Poly(ADP-ribose) polymerases, PARPs, transfer ADP-ribose onto target proteins from nicotinamide adenine dinucleotide (NAD⁺). Current mass spectrometric analytical methods require proteolysis of target proteins, limiting the study of dynamic ADP-ribosylation on contiguous proteins. Herein, we present a matrix-assisted laser desorption/ionization time-of-flight (MALDI-TOF) method that facilitates multisite analysis of ADP-ribosylation. We observe divergent ADP-ribosylation dynamics for the catalytic domains of PARPs 14 and 15, with PARP15 modifying more sites on itself (+3-4 ADP-ribose) than the closely related PARP14 protein (+1-2 ADP-ribose)─despite similar numbers of potential modification sites. We identify, for the first time, a minimal peptide fragment (18 amino-acids) that is preferentially modified by PARP14. Finally, we demonstrate through mutagenesis and chemical treatment with hydroxylamine that PARPs 14/15 prefer acidic residues. Our results highlight the utility of MALDI-TOF in the analysis of PARP target modifications and in elucidating the biochemical mechanism governing PARP target selection.

Figure 1

P14 auto-ADP-ribosylates at a single site under physiological conditions. (a) ADP-ribosylation reaction catalyzed by PARP enzymes. (b) TLC-MALDI workflow. (c) P14 was incubated in the presence of increasing concentrations of NAD⁺ and was subjected to TLC-MALDI to visualize the resulting increase in m/z due to ADPr (+541). (d) MS spectra were integrated to determine the relative levels of auto-ADP-ribosylation. (e) Quantification of the results in (b).

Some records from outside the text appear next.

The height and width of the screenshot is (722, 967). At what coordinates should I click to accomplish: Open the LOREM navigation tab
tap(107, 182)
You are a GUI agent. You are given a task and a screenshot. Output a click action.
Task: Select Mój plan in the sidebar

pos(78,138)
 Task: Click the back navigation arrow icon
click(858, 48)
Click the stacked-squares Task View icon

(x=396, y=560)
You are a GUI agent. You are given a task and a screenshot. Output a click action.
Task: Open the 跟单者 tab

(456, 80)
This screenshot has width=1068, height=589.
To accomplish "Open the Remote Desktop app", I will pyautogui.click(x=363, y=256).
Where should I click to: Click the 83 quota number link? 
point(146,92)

The bar graphs depict the fraction of the total P14 protein that has been modified at 0, 1, or 2 distinct sites (mean ± S.E.M., n = 3). (f) In vitro P14 ADP-ribosylation assay.

Figure 2

P15 auto-ADP-ribosylates at multiple sites under physiological conditions. (a) P15 was incubated in the presence of increasing concentrations of NAD⁺ and was subjected to TLC-MALDI to visualize the resulting increase in m/z due to ADP-ribosylation (+541). (b) MS spectra were integrated to determine the relative levels of auto-ADP-ribosylation. (c) Quantification of ADPr levels for both P14 and P15. The bar graphs depict the fraction of the total protein that has been modified at 0, 1, 2, 3, or 4 distinct sites (mean ± S.E.M., n = 3). *represents p-value <0.05, two-tailed Student’s t test. The concentration of NAD⁺ is given. (d) In vitro P15 ADP-ribosylation assay.

Figure 3

TLC-MALDI performed with minimal peptide fragments reveals proximal PARP selectivity. (a) P14 was incubated with P14i1 in the presence of increasing concentrations of NAD⁺, and the resulting MS spectra were normalized and plotted against each other to visualize the increase in m/z due to ADPr (+541). The bar graphs depict the fraction of the total peptide that has been modified (mean ± S.E.M., n = 3). The sequence of the P14i1 peptide fragment is provided. (b) P15 is unable to transfer ADPr to the P14i1 peptide. Experiments were performed as in (a) in the presence of 1 mM NAD⁺. (c) Loss of the acidic modification site prevents ADP-ribosylation. Experiments were performed as in (a) in the presence of 1 mM NAD⁺. *represents p-value <0.05, two-tailed Student’s t test.

Figure 4

TLC-MALDI performed following HA treatment confirms acidic residues as the targets of P14 and P15 ADP-ribosylation. (a) HA treatment workflow. (b) P14 was incubated with 400 μM NAD⁺ prior to treatment with HA and was subjected to TLC-MALDI to visualize the resulting increase in m/z due to ADP-ribosylation (+541). The bar graphs depict the fraction of the total protein that has been modified (mean ± S.E.M., n = 3). (c) The same experiment from (a) was performed with P15. (d) P14 was incubated with P14i1 and treated as in (a). The filled circles represent treatment with NAD⁺, HA, or both.